Expression of Calymmin mRNA during zebrafish embryogenesis as detected by whole-mount in situ hybridization (A-F) and Northern blot (G). Lateral views of embryos with rostral to the left (A,B,D-F) and 2- to 3-µm cross-section (C). A-C: Expression of the mRNA in notochord precursor cells in 15-somite stage embryos; C shows that transcripts are specifically expressed by the vacuolated notochord cells. D,E: Pharyngula period (24 hours postfertilization [hpf]). In D, the expression of c29-77 cDNA in the notochord shows a gradient with a higher level of transcripts toward the cells located in the tail region.
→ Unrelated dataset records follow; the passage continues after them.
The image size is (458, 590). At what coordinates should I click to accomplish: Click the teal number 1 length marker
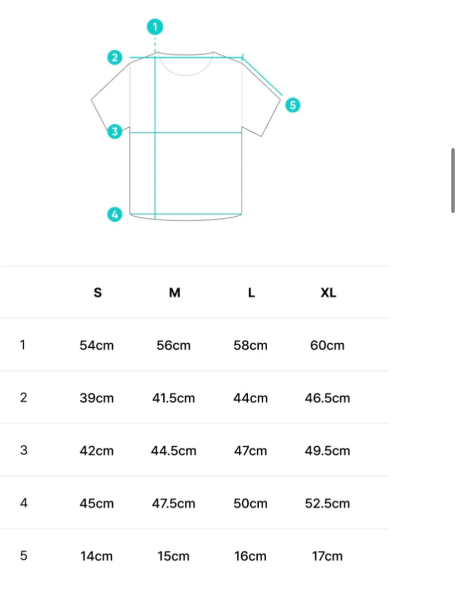point(155,27)
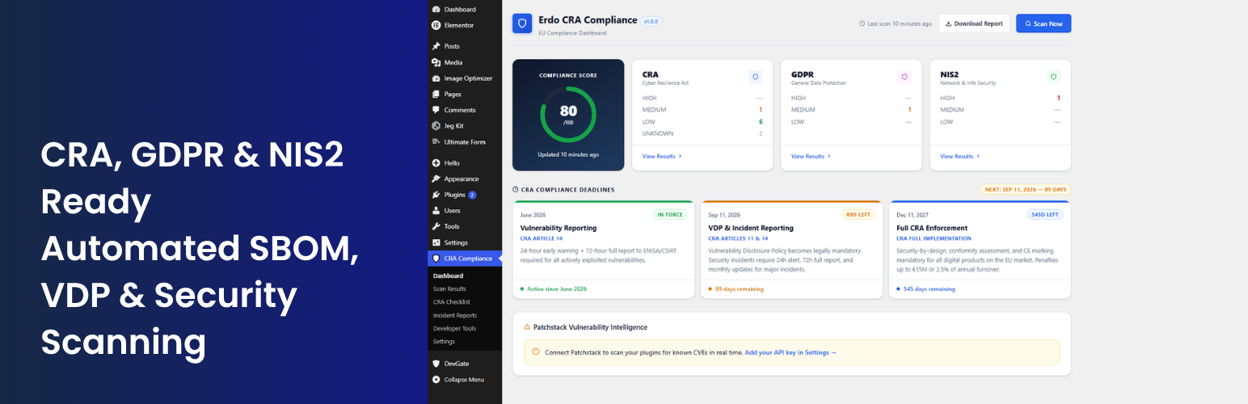Open Comments via its speech bubble icon
1248x404 pixels.
[x=436, y=110]
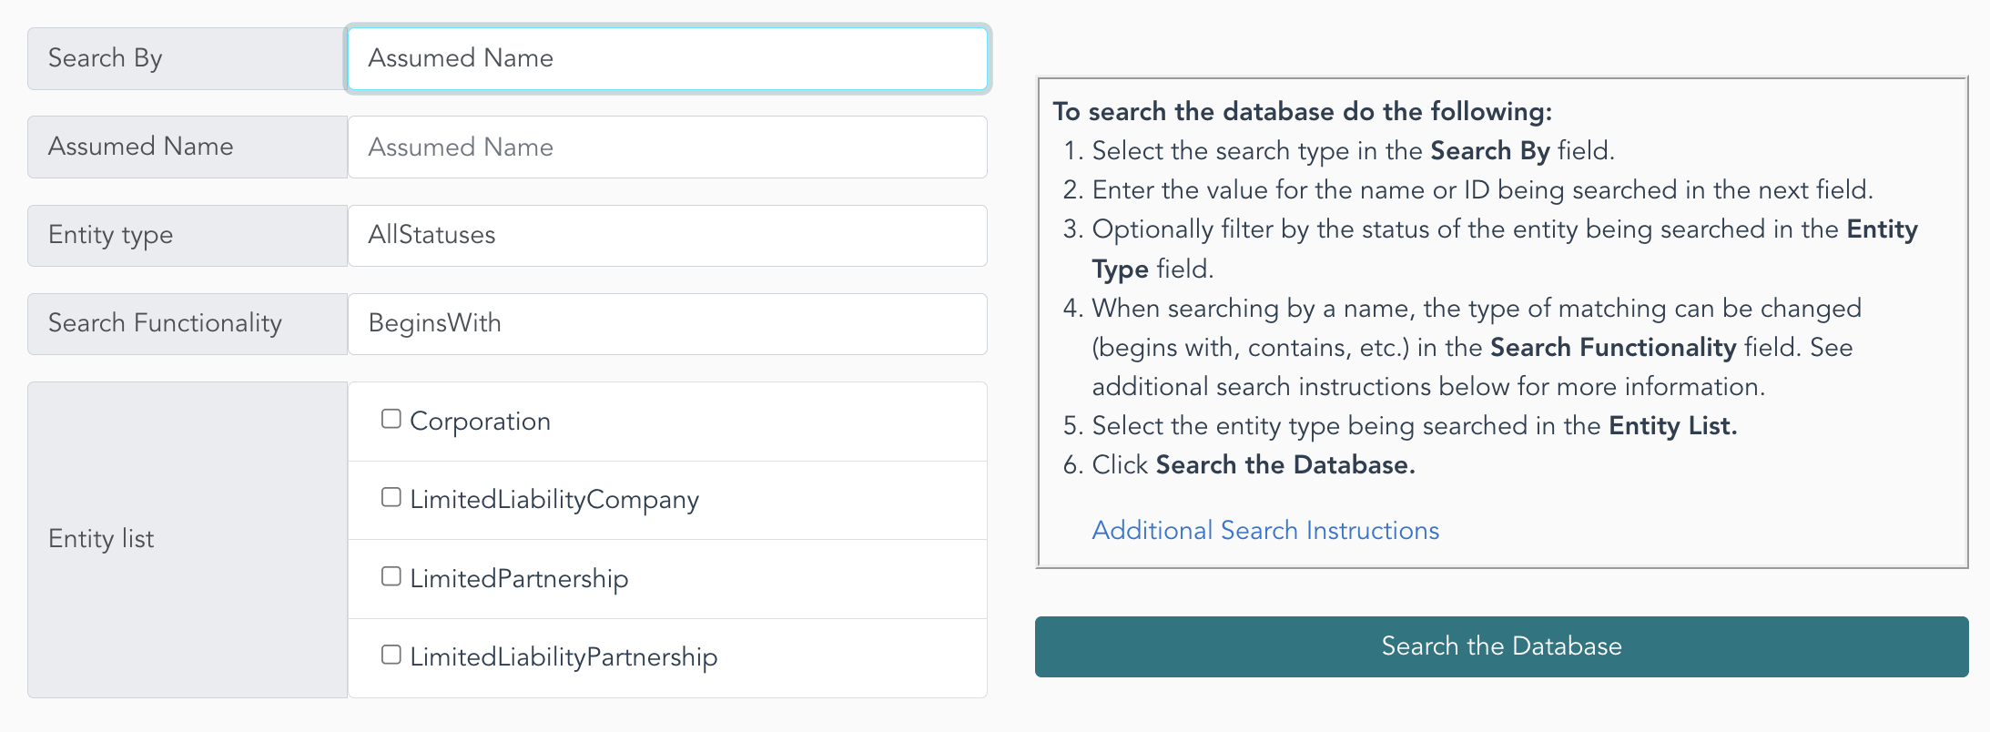The height and width of the screenshot is (732, 1990).
Task: Select the LimitedLiabilityPartnership checkbox
Action: coord(391,655)
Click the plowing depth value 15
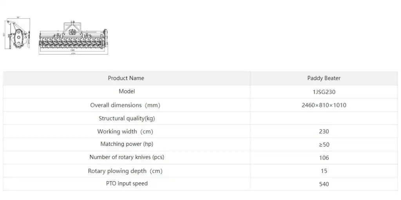Image resolution: width=401 pixels, height=200 pixels. [x=324, y=171]
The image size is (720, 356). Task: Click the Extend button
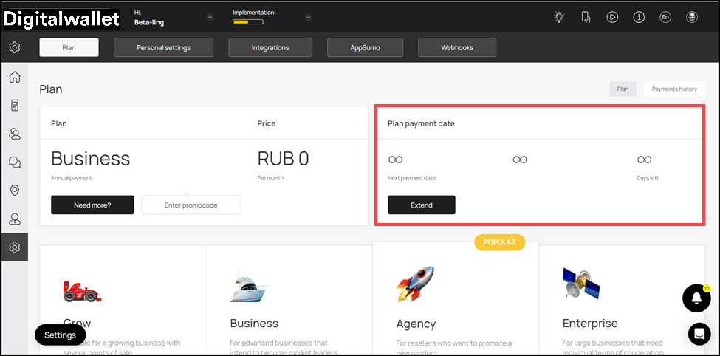click(x=421, y=205)
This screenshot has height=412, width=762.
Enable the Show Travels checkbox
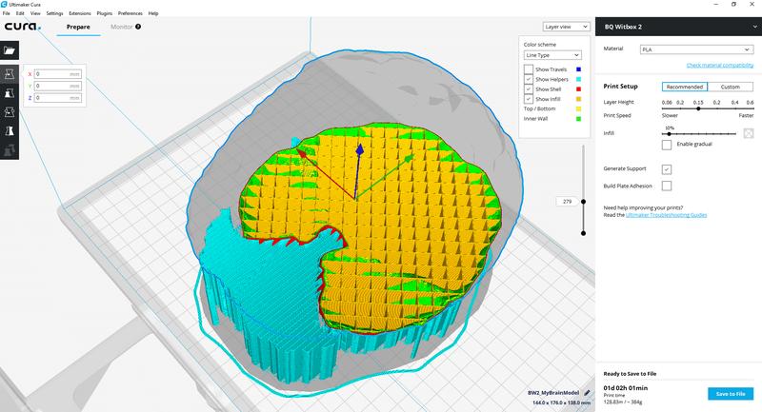click(x=529, y=70)
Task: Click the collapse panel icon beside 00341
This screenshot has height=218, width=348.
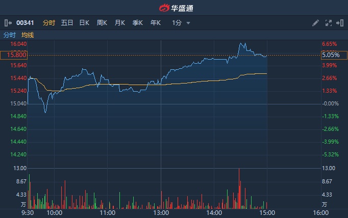Action: tap(8, 23)
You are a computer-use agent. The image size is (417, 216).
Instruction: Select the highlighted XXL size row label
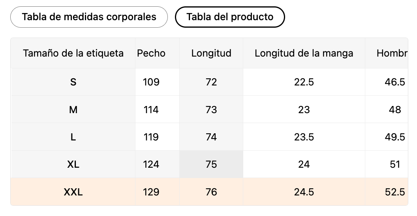click(73, 192)
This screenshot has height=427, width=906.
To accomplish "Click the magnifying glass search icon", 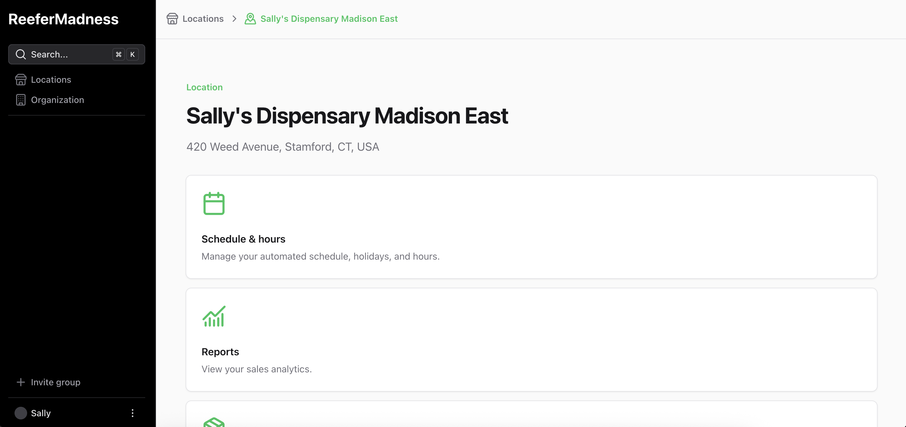I will click(21, 55).
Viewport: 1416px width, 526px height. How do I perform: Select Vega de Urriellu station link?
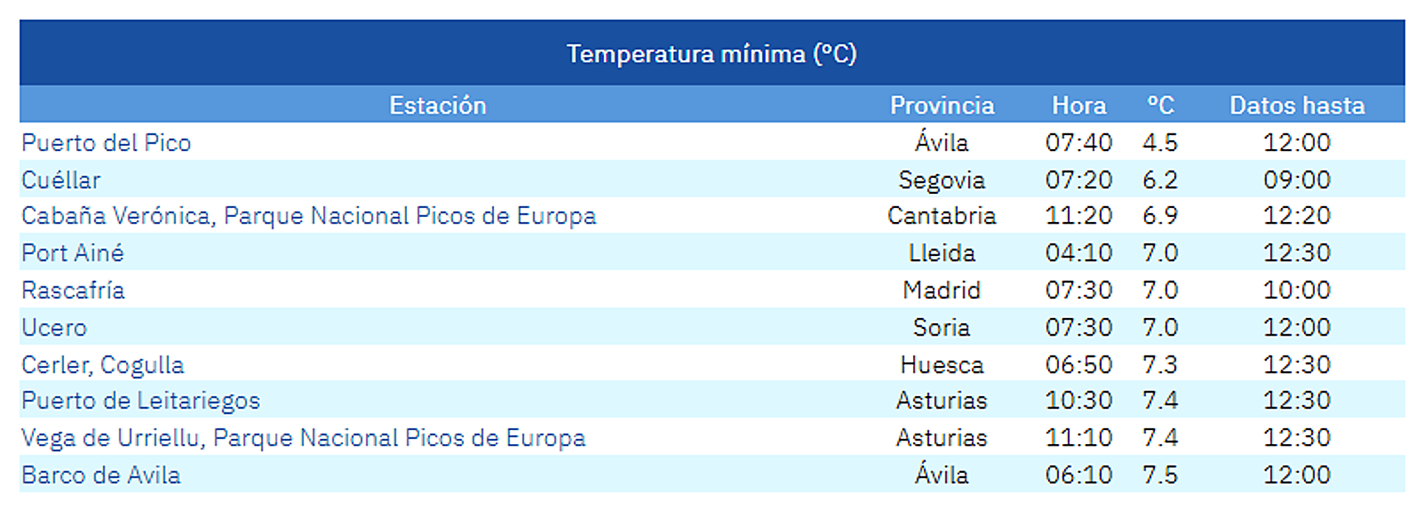click(x=303, y=437)
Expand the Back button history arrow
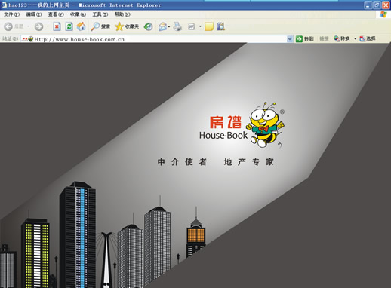The image size is (391, 288). tap(29, 26)
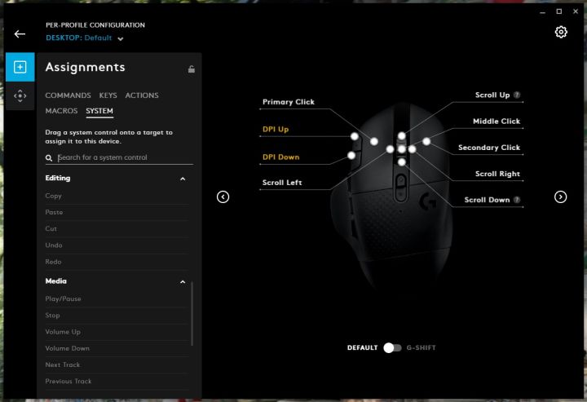Screen dimensions: 587x402
Task: Select the Primary Click assignment label
Action: point(288,103)
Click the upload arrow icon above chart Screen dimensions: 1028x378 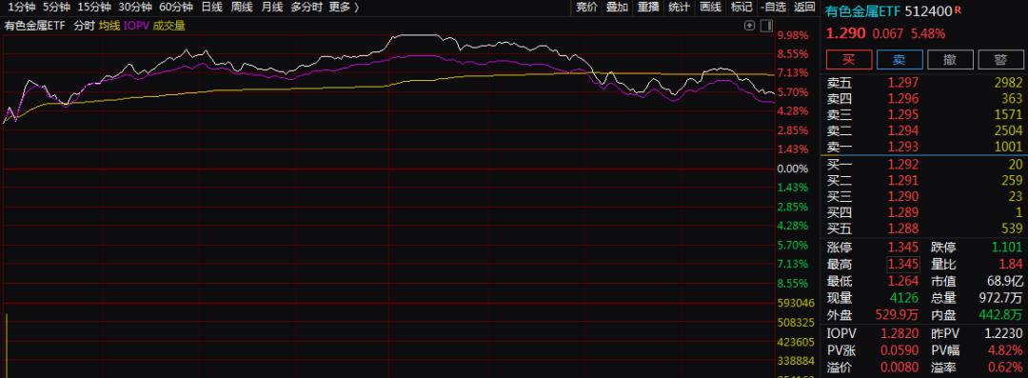pos(750,26)
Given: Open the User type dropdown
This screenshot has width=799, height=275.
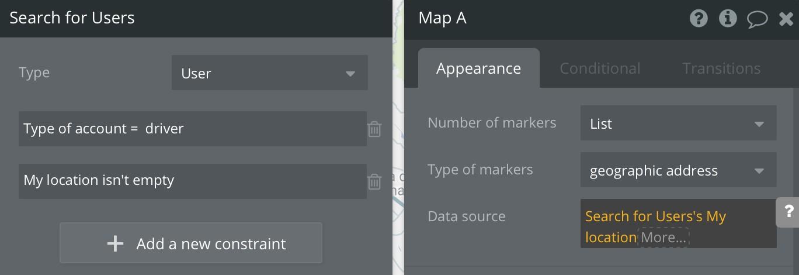Looking at the screenshot, I should [x=270, y=73].
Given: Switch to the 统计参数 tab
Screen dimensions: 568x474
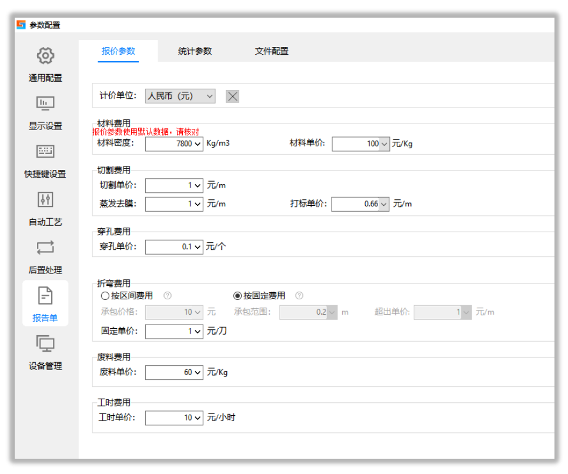Looking at the screenshot, I should (x=195, y=51).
E shows specific expression in the notochord cells at the level of the trunk, whereas both the adjacent floor plate (asterisk) and hypochord (arrowhead) cell layers are negative; the notochord sheath is indicated by an arrow. F: 34 hpf-embryos showing that expression becomes restricted to notochord cells located in the posterior region of the tail (F), where the notochord cells are differentiating. The results shown were obtained by using DIG-labelled riboprobes derived from full-length c29-77 (3.273 kb) and are identical when using riboprobes synthesized from c39a (4.049 kb). G: Northern blot showing the detection of a ~4.1-kb mRNA in 14- to 19-somite-stage zebrafish embryos (lane 1), whereas the message was not detected in adult fish (lane 2). Thirty micrograms of total RNA were loaded per lane. The size of molecular markers and ribosomal RNA is indicated on the left.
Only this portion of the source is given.